Please reproduce the lines of the records below from the one holding "Task: Click the checkmark" through the one holding "Task: Click the 40 value on temperature axis", inclusive, skipping all pictures.

**Extracted records**:
────────────────────

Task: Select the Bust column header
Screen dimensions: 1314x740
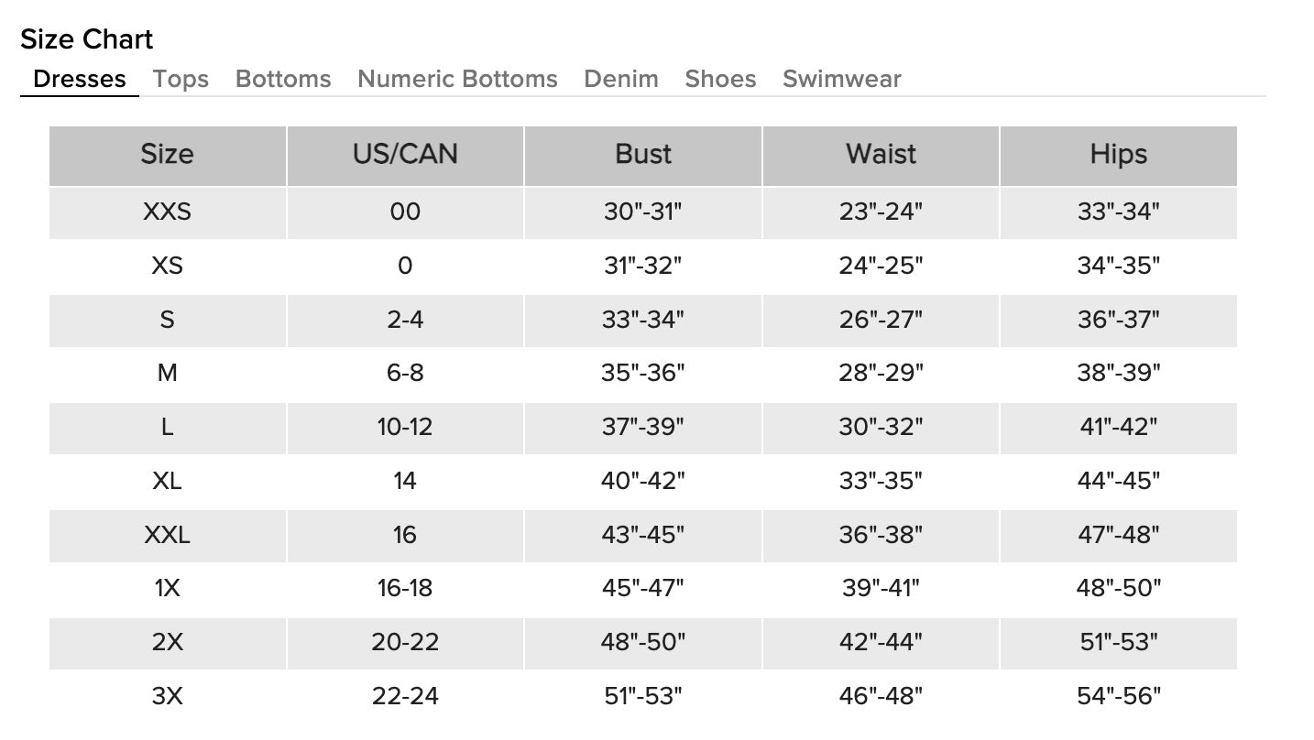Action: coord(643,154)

────────────────────

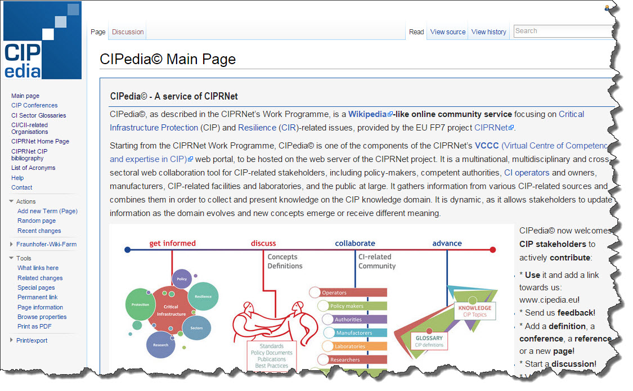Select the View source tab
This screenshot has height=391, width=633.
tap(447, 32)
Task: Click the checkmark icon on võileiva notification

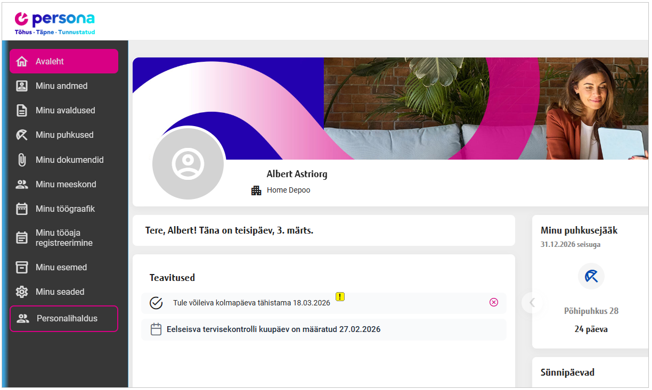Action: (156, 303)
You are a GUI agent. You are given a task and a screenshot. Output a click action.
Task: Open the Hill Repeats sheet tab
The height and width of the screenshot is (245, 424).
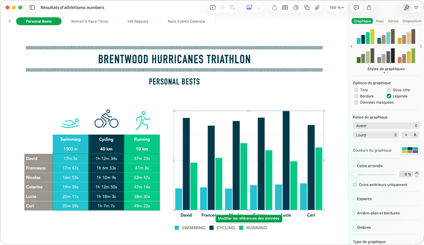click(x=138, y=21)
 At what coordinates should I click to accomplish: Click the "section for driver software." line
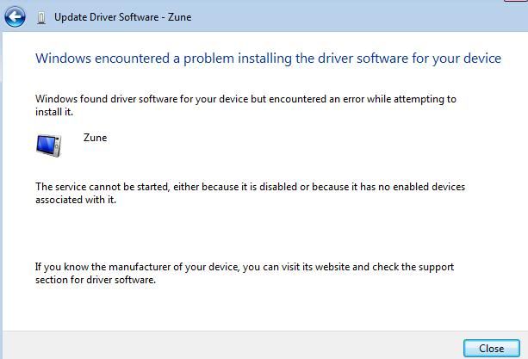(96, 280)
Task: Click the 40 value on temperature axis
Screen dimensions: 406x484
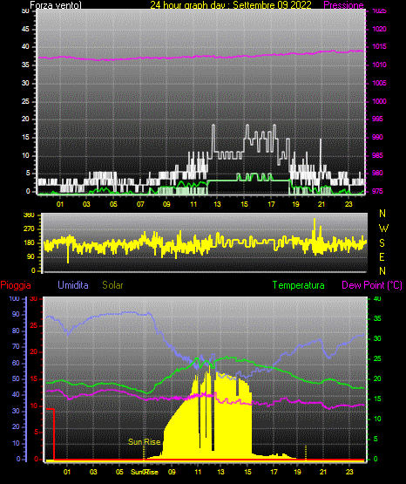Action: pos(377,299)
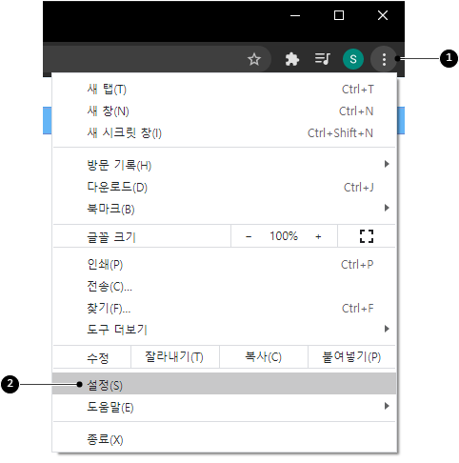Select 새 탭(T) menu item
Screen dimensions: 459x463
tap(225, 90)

────────────────────

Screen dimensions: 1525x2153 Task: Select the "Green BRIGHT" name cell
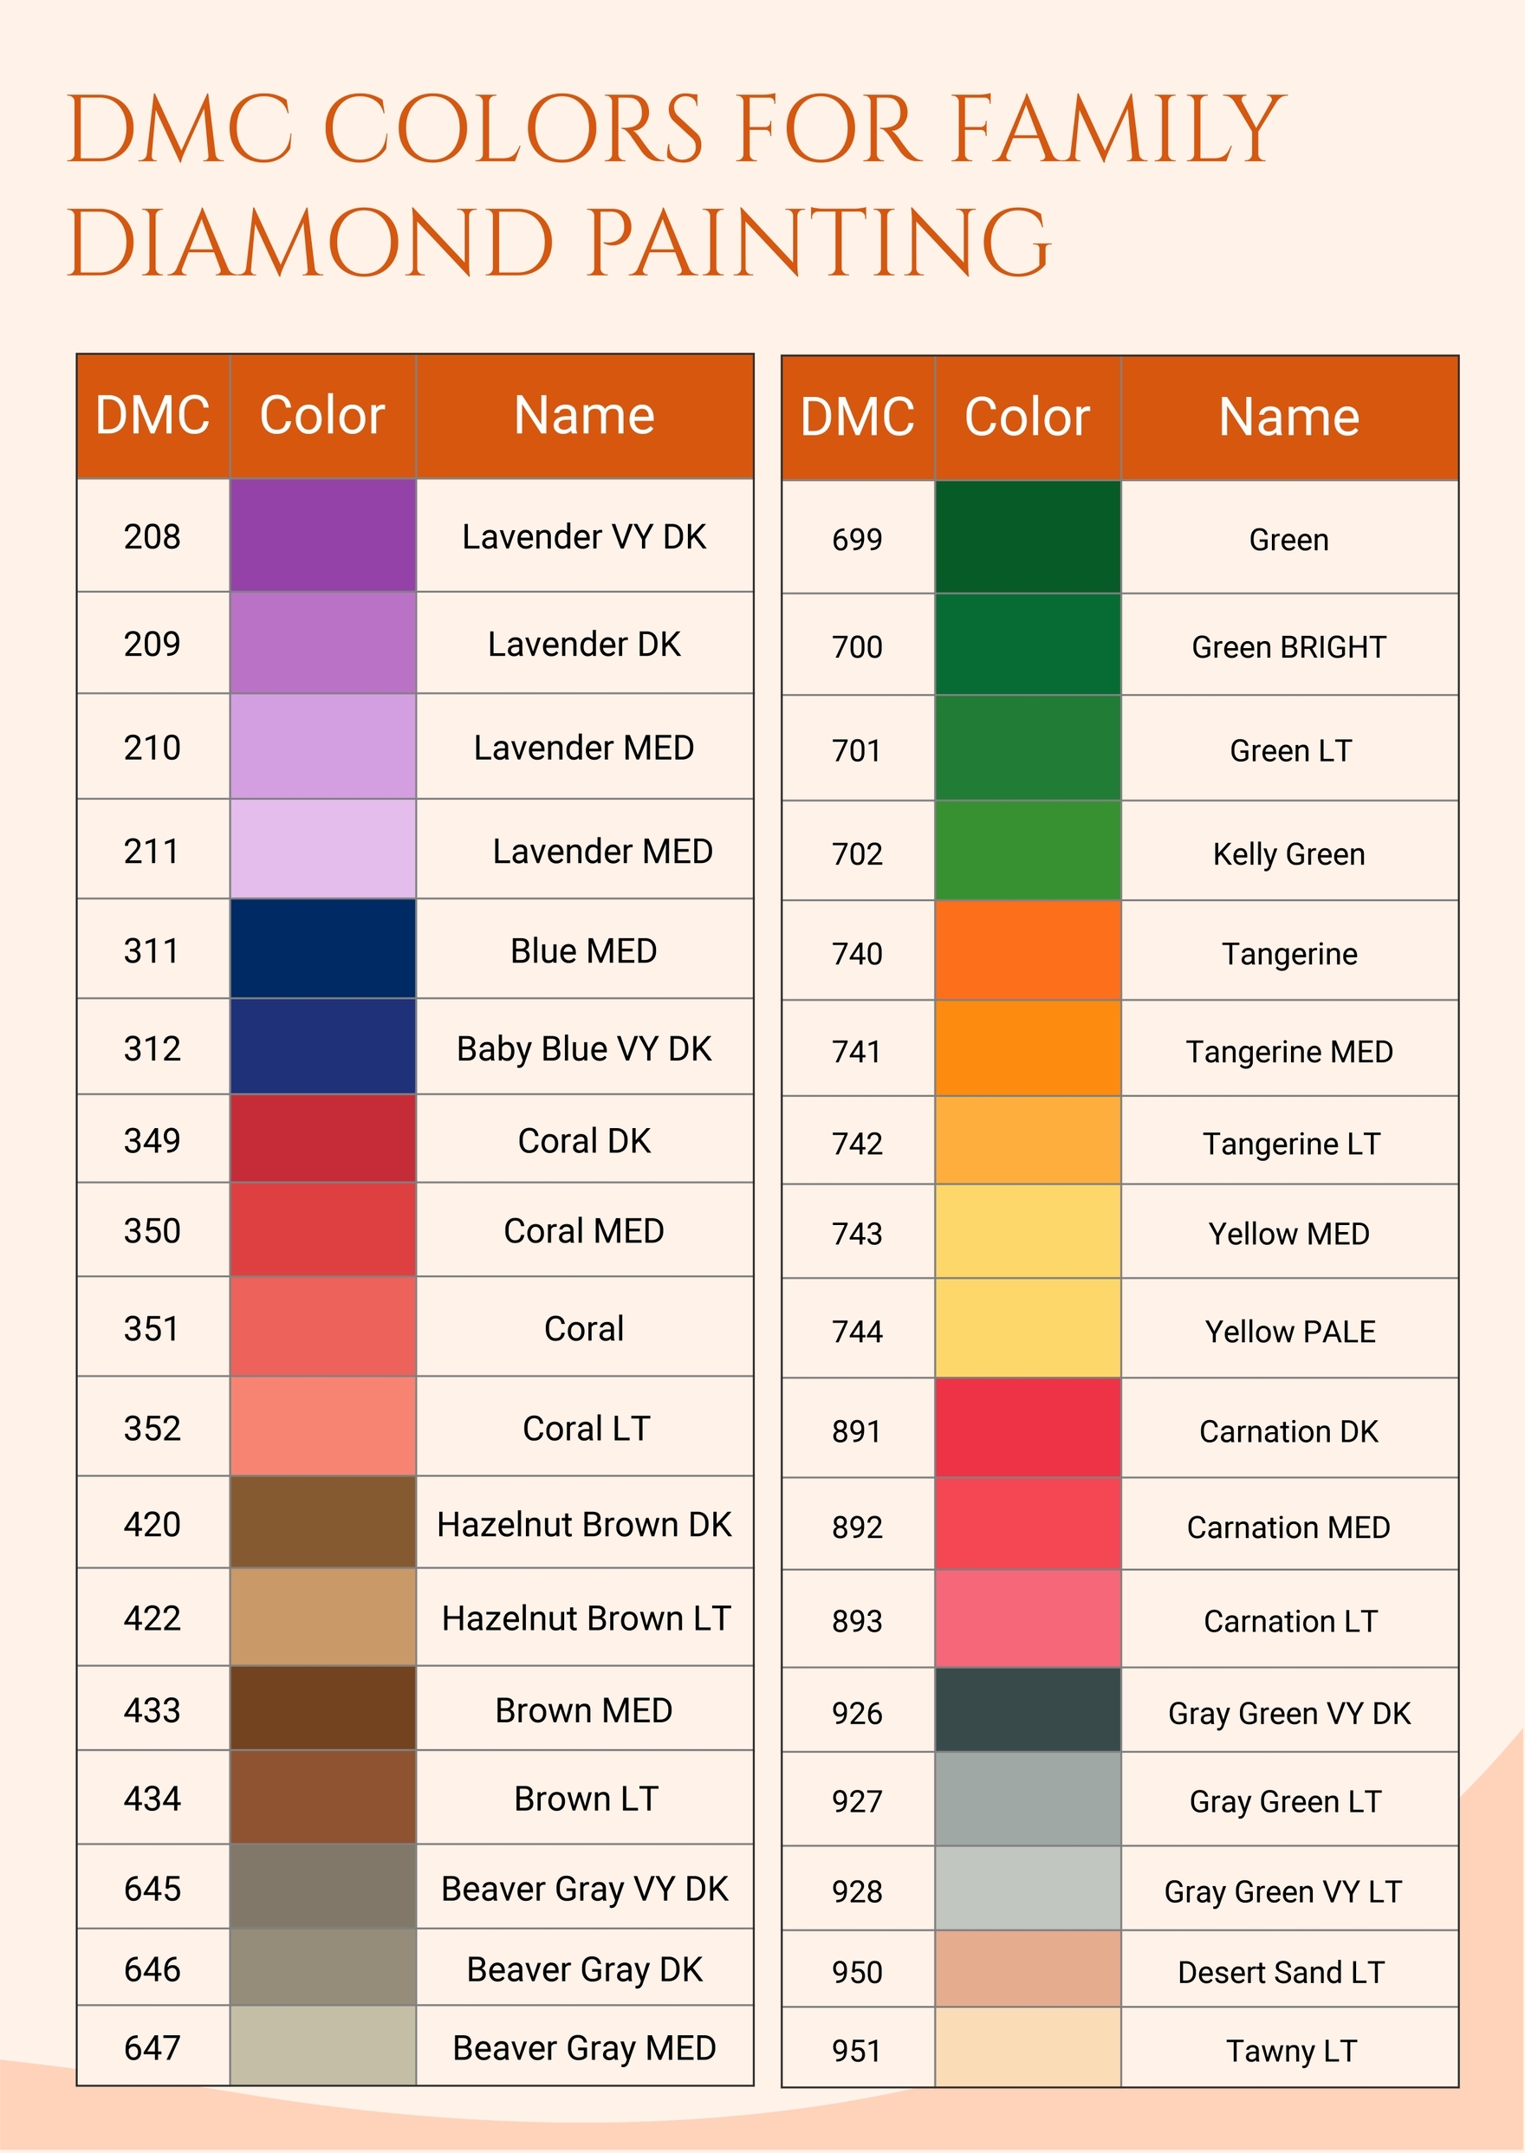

────────────────────

**Solution to this task**:
Task: Click the checkmark icon on võileiva notification

Action: (156, 303)
You are a GUI agent. You are given a task and a screenshot. Output a click action.
Task: Open the Hill Repeats sheet tab
The height and width of the screenshot is (245, 424).
click(x=138, y=21)
 At what coordinates should I click to accomplish: Click the "section for driver software." line
(96, 280)
Task: Click the 40 value on temperature axis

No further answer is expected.